For this evening, book a Northern Lights Viewing tour that takes you far from city lights and into the Yukon backcountry. With your experienced local guide, you can learn all about the magnetic fields that cause these incredible displays of light from the comfort of a heated viewing cabin. Book a tour that includes photographic assistance and the use of a tripod so that you can come away with great shots of your own.

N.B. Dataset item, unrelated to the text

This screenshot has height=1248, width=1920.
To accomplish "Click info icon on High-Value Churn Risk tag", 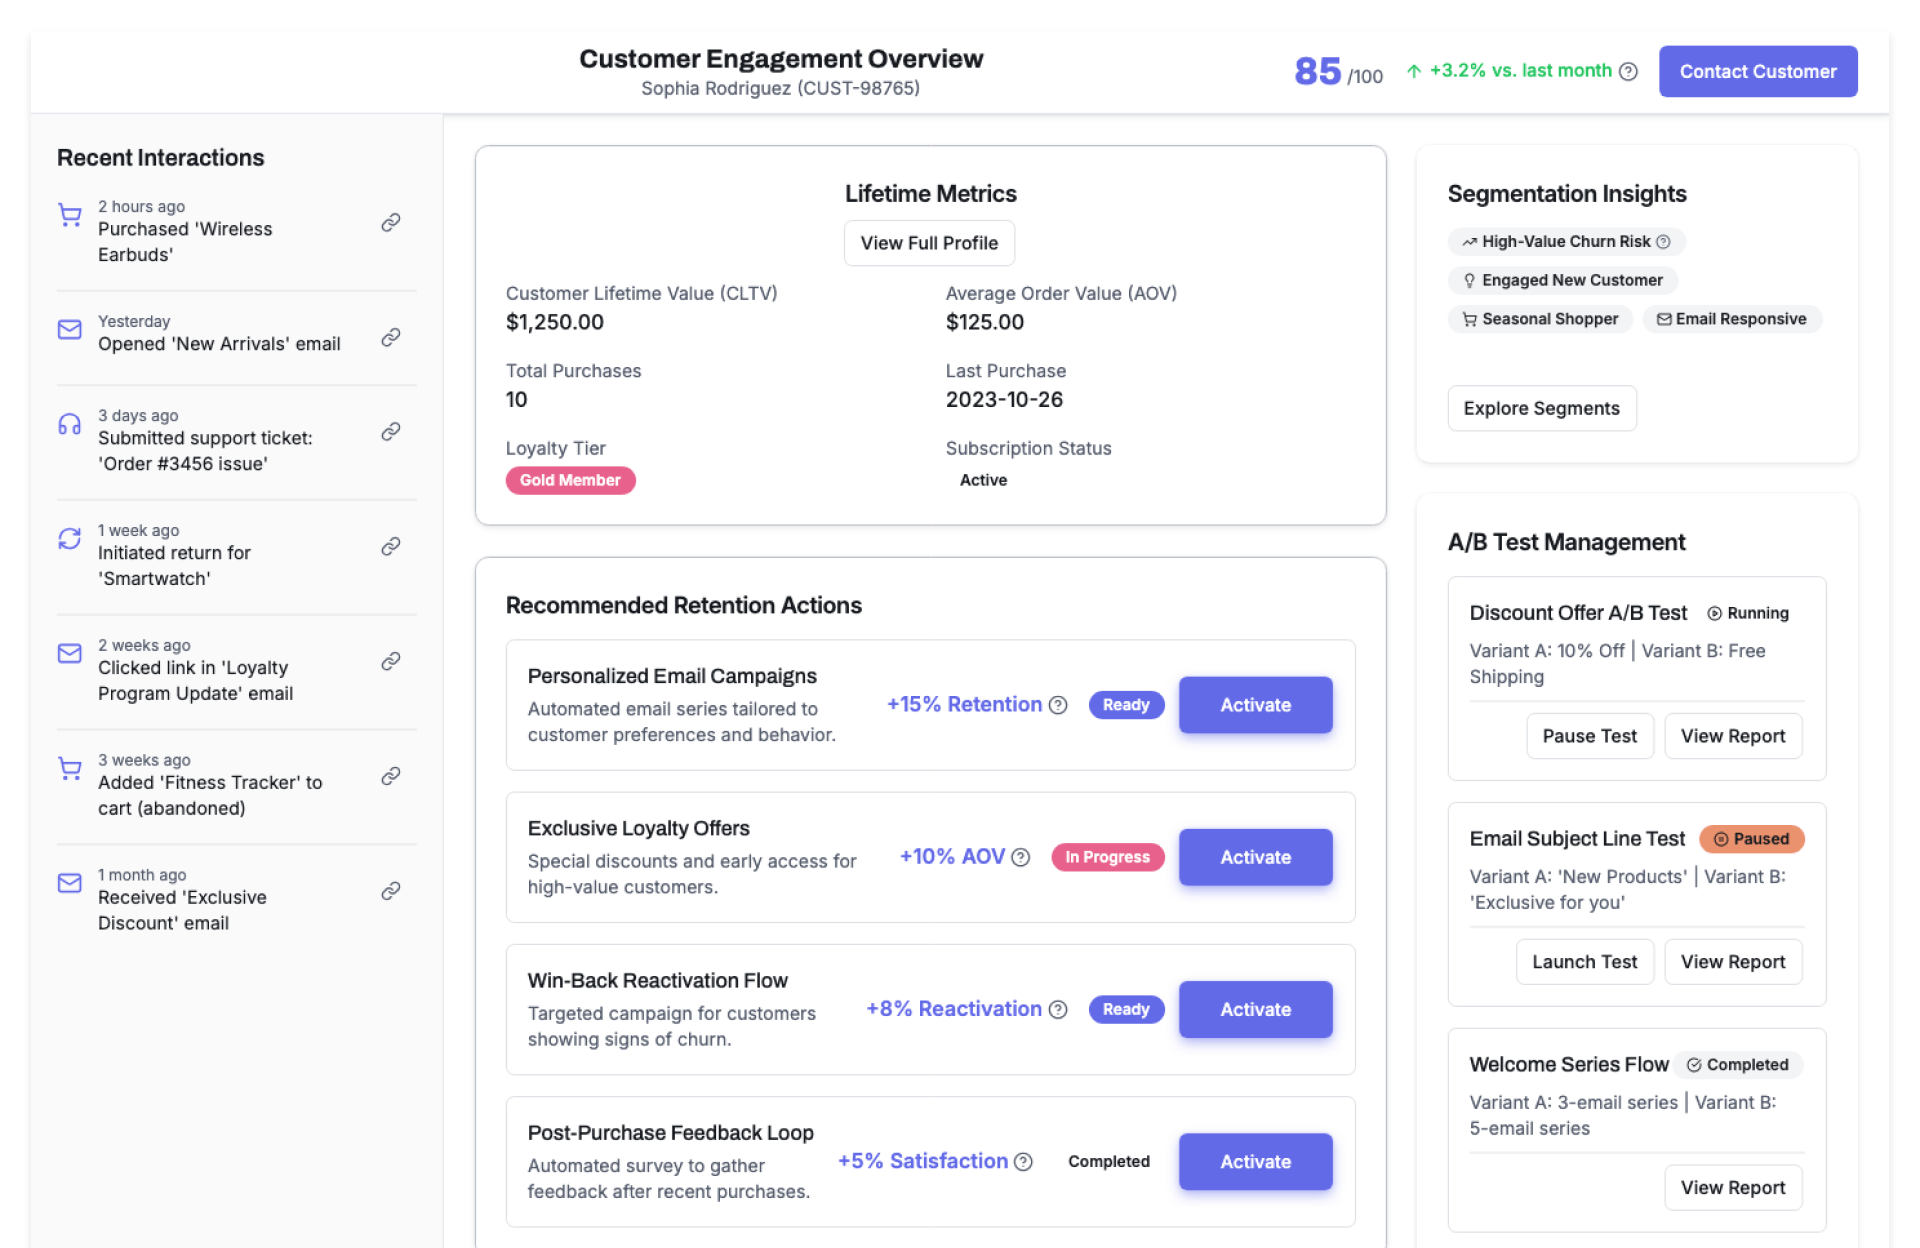I will click(1663, 241).
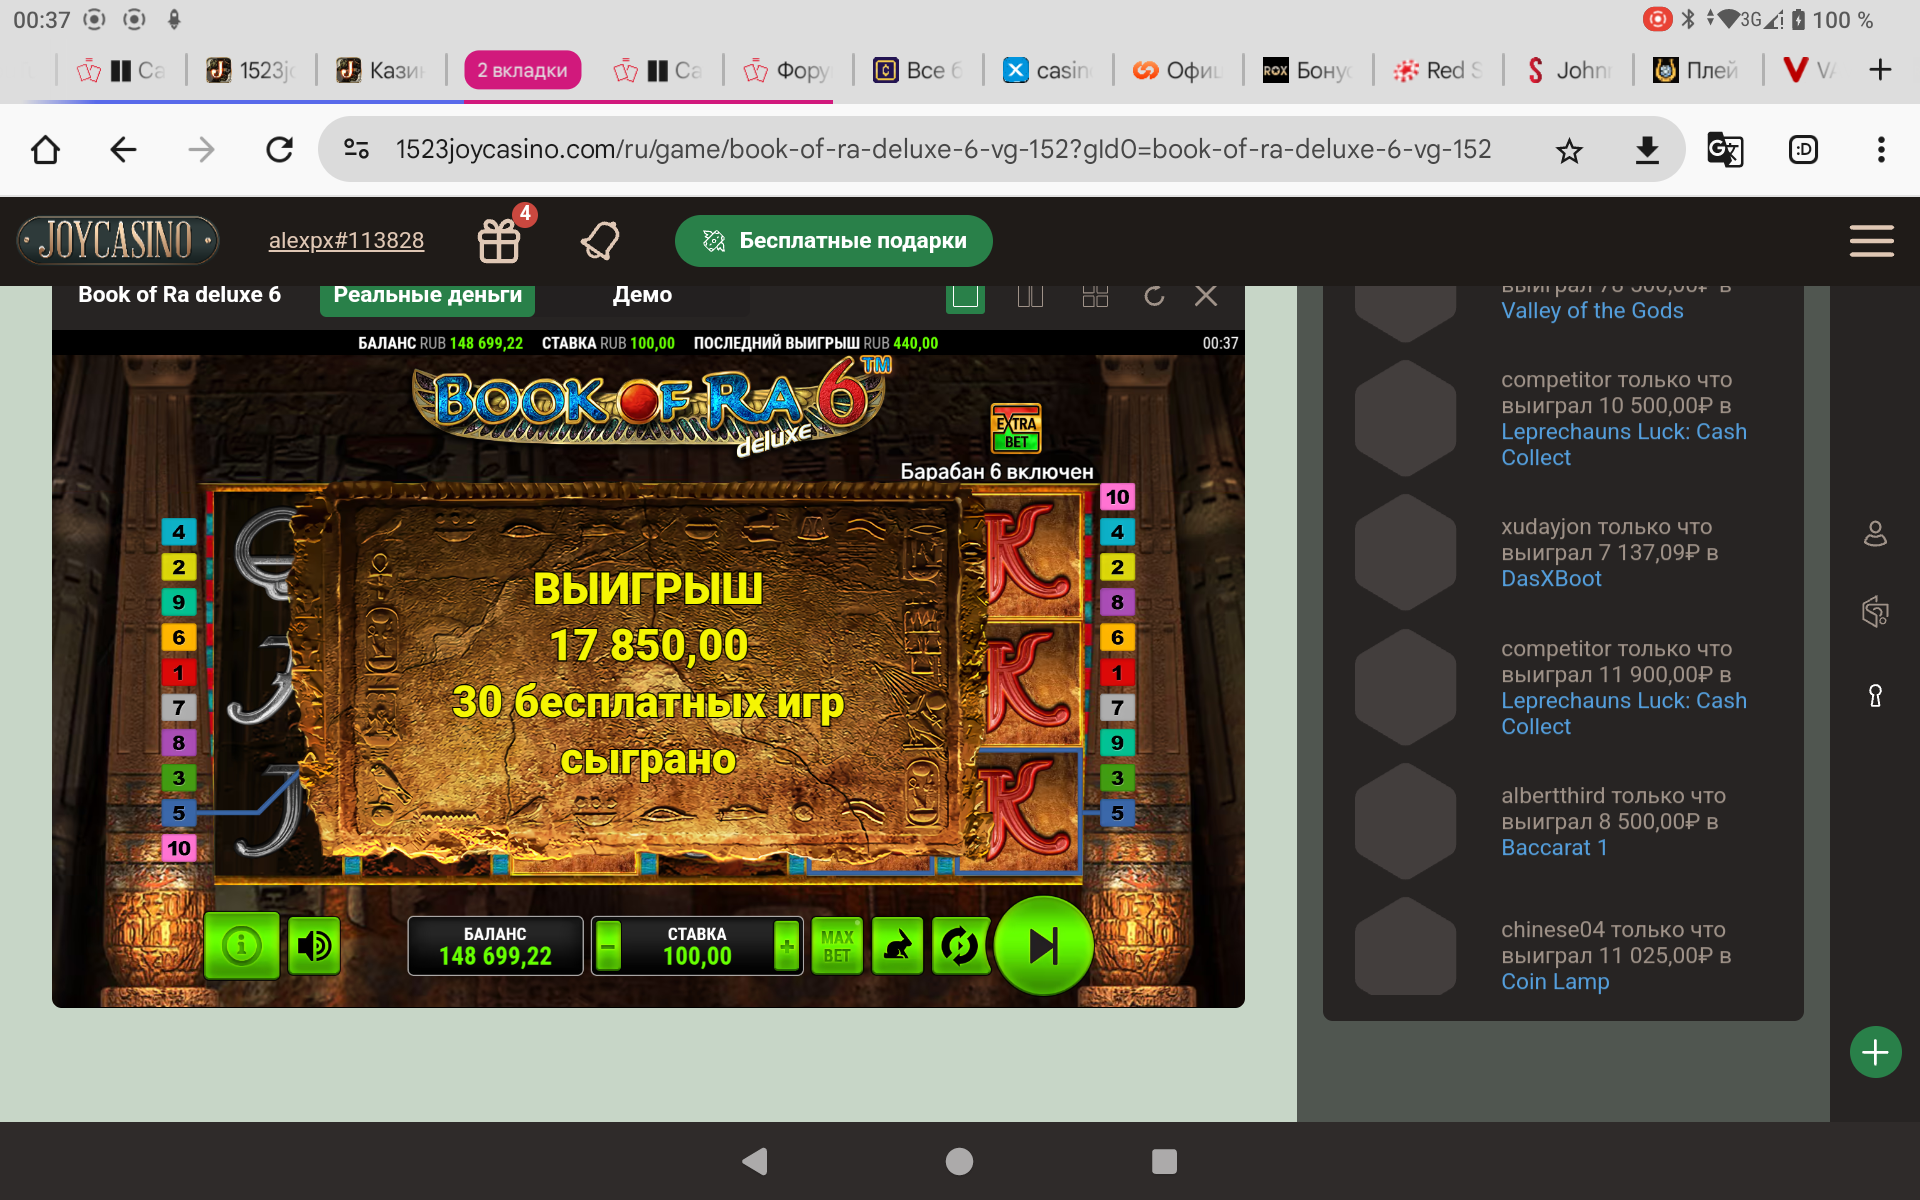Viewport: 1920px width, 1200px height.
Task: Increase bet with the plus stepper
Action: click(x=787, y=945)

Today, hit the road and head north in the footsteps of the old Klondike Gold Rushers. Departing Whitehorse, stop in at Muktuk Kennels to experience first-hand the thrill of competitive Dog Racing. Muktuk has helped train several Yukon Quest finalists and is a great place to cuddle some friendly pups before continuing north. Another noteworthy stop is at Five Finger rapids, along the mighty Yukon River. For prospectors heading north, this was one of the most perilous parts of the river journey — so much so that the Royal Canadian Mounted Police offered a bounty for all drowning victims recovered here. Dynamite blasts were used tp make paddlewheel passage possible.
Upon arrival in Dawson City, you’ll pass by the confluence of the Klondike and Yukon Rivers before checking into your hotel. For a pre-dinner treat, stop by the lobby of the Downtown Hotel and join the famous Sourtoe Cocktail Club. Order up a tumbler of "Yukon Jack" and join the captain for your induction ceremony. Just remember — "you can drink it fast or you can drink it slow but your lips must touch the toe." To celebrate afterwards, head over to Diamond Tooth Gertie’s to take in a show and soak up some Yukon camaraderie.
Be sure to visit the Dänojà Zho Cultural Centre to learn about the rich First Nations history of the Klondike region. Afterwards, stop by the Robert Service Cabin to learn a little more about one of Canada’s most celebrated poets. As you begin your journey home, Service’s famous words are the perfect send-off: “there are strange things done in the midnight sun…”
HOW TO GET TO THE YUKON
You can catch daily, direct flights with Air North, Yukon’s Airline, from Vancouver, Calgary, Edmonton, Ottawa, Kelowna, Victoria and Yellowknife. Or, if you’re coming from further abroad, there are a variety of convenient flights arriving in the Yukon via other major airlines such as Air Canada and WestJet.